▸ Required action
The lines from the one containing "Click the ETHUSDT symbol price label" through the final line of the listing below are what the answer must repeat, exactly and only, leaving pictures out.

▸ Given information
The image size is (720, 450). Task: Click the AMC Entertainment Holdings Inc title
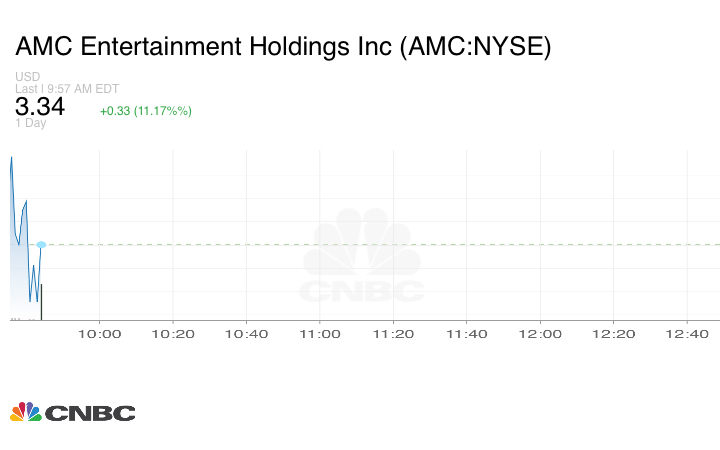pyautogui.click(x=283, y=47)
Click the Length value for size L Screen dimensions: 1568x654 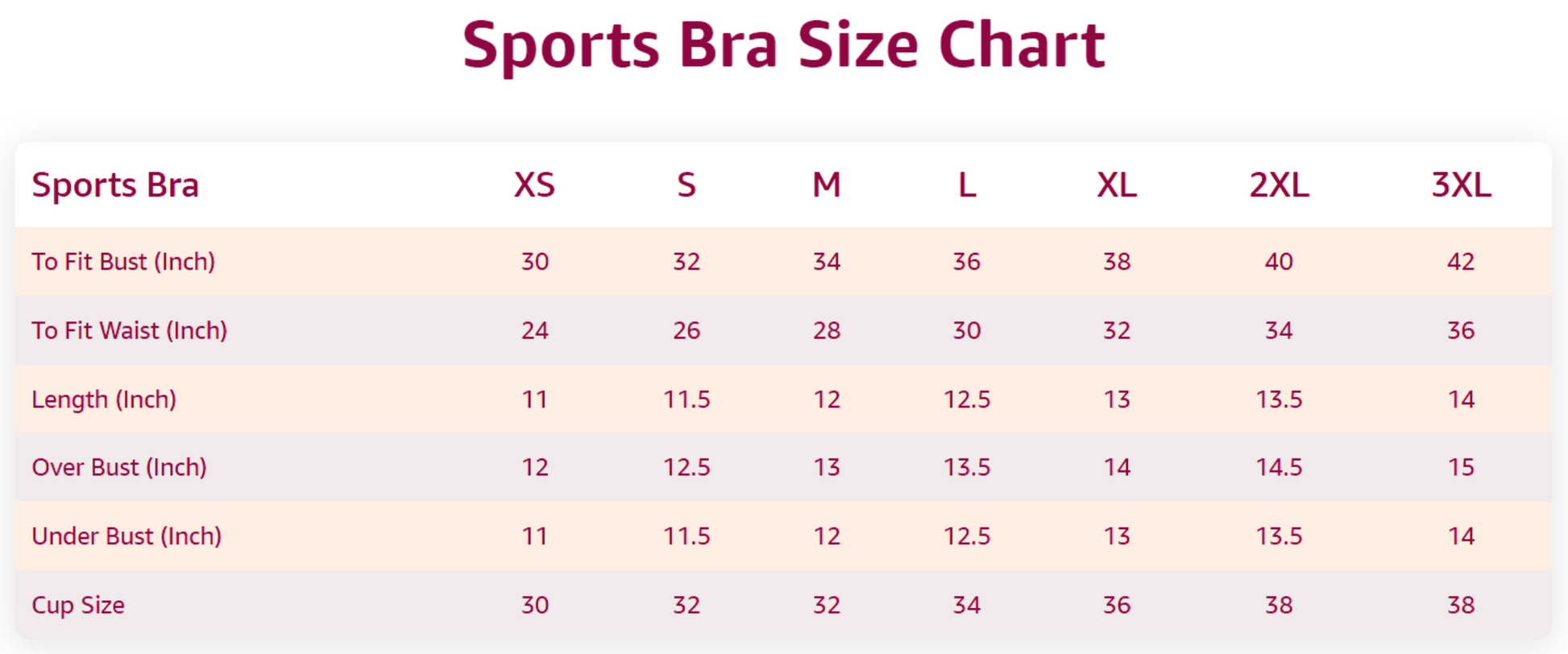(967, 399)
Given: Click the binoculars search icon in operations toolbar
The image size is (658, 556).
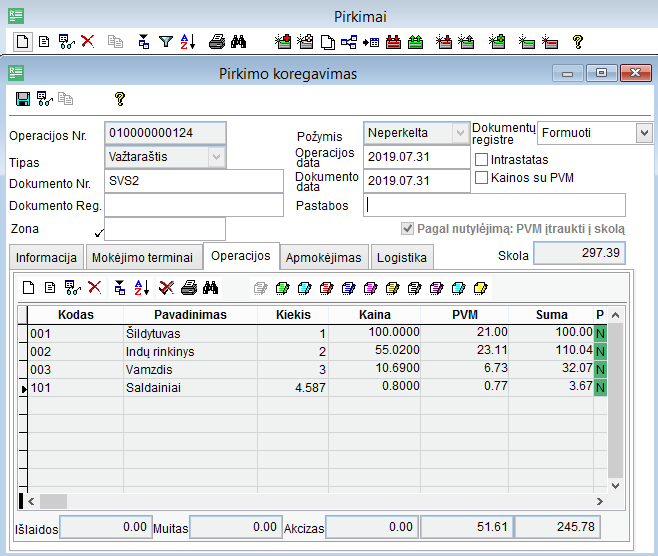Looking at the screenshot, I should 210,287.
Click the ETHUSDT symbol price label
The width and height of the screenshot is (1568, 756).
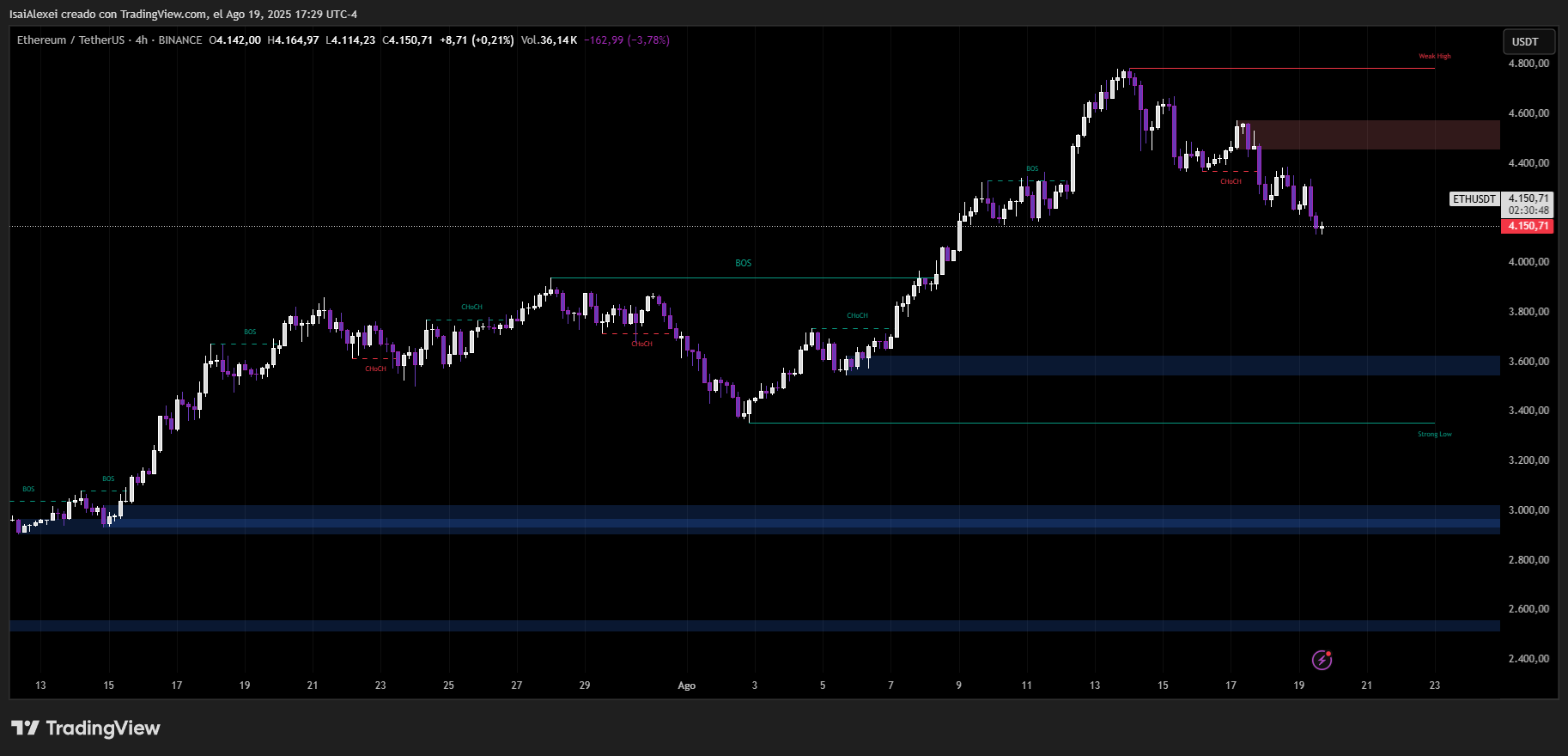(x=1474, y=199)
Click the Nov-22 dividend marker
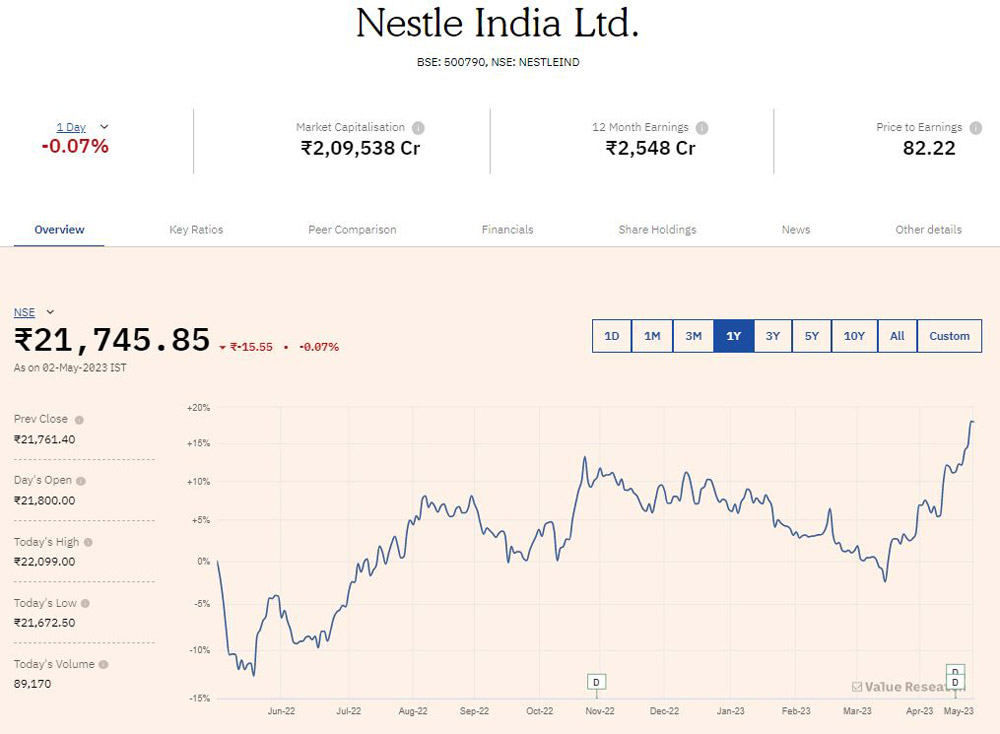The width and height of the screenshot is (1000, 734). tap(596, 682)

▸ Response area
Click the ETHUSDT symbol price label
The width and height of the screenshot is (1568, 756).
(x=1474, y=199)
Click the Nov-22 dividend marker
The width and height of the screenshot is (1000, 734). tap(596, 682)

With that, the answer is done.